Stored items:

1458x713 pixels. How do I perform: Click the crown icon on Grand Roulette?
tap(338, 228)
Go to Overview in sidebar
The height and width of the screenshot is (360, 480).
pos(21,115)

EXERCISE PROMPT :: Pull out each record as written and restate it exactly.

THE COMPLETED TASK ::
1458x713 pixels. How do I perform: Click the crown icon on Grand Roulette?
tap(338, 228)
Go to Overview in sidebar
The height and width of the screenshot is (360, 480).
pos(21,115)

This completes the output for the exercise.